The fixes don't impress Chapin.
"Stormwater and [other city] divisions will only show that they have funding for the gutter to do exactly the same design that we currently have, which is to remove all of this, put a new retaining wall, and put a new gutter system in there, but still run the water over the surface of the street,” said Chapin.
The stormwater repairs also don't include any fixes to the street. The city spokesperson says this segment of Guy Street is what's known as an "unimproved" street.
According to the City of San Diego policy, it’s a street that is part of the city’s official streets system but is paved with less than two inches of hot mix asphalt, not graded or paved for drainage and lacks sufficient underlying base.
The city spokesperson told ABC 10News, “In meetings with concerned residents in September and January between City staff, Mayor's office community engagement staff and Council District office, it was communicated that this segment of Guy St. is an ‘unimproved’ street and any improvement proposed is the responsibility of the abutting property owners. Once the street has been improved and built to standards, the City would maintain it in kind. The City does not currently have funding or budget item devoted to rebuilding unimproved streets.”
"When I moved here 30 years ago this was all brand new and nice looking,” Scott McCloskey said.
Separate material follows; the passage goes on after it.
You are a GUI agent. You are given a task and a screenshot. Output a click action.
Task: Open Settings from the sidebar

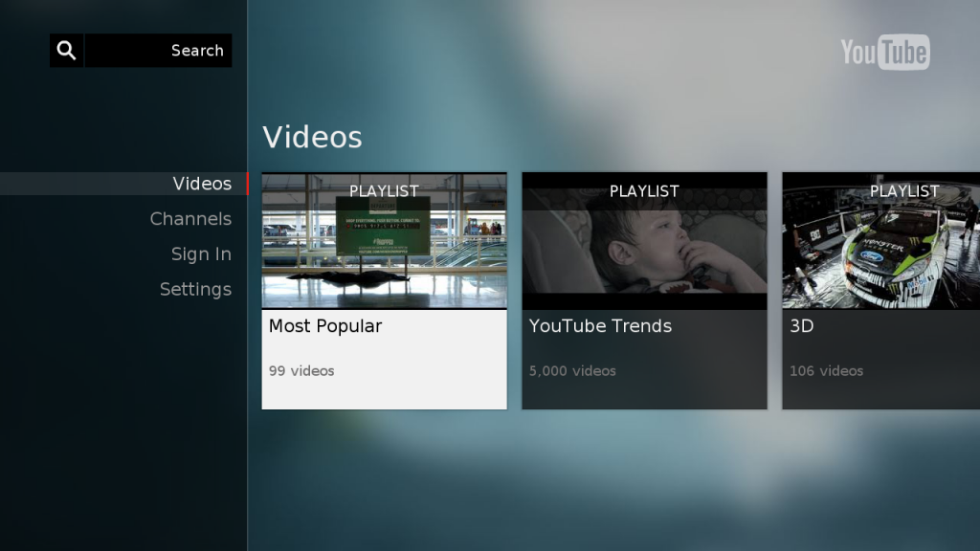coord(195,290)
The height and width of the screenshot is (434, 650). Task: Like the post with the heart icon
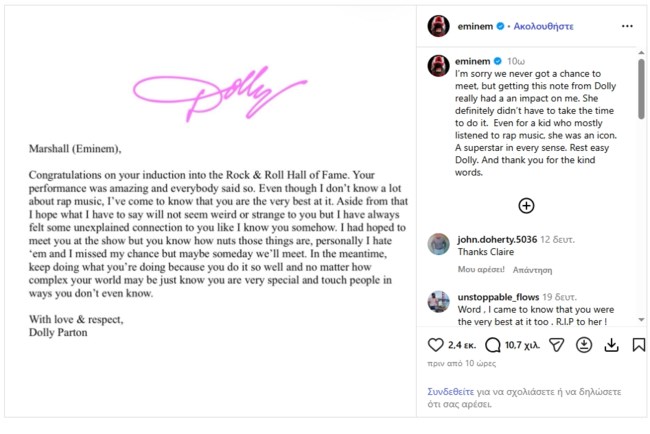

With the requests for repairs denied, it leaves neighbors without much of a choice. Fix it themselves or risk their safety.
So, they've grabbed their tools, dug out the worst spots, and paid a contractor to fill them with concrete. What they'd like is a new stormwater design and a new road.
"It's the city's job and they gave us the 12-to-15-year runaround,” McCloskey said.
Guy Street falls in San Diego City Councilmember Stephen Whitburn’s district. In a statement, the councilmember told ABC 10News, “I share the frustration of our residents. I have asked that long-awaited improvements on Guy Street be a priority in the upcoming city budget, as outlined in my Budget Priority Memo. Our District 3 office has diligently organized meetings with residents and city staff to provide updates on stormwater upgrades to address the ongoing issue. We will continue to work with the neighbors and city staff to improve conditions on Guy Street.”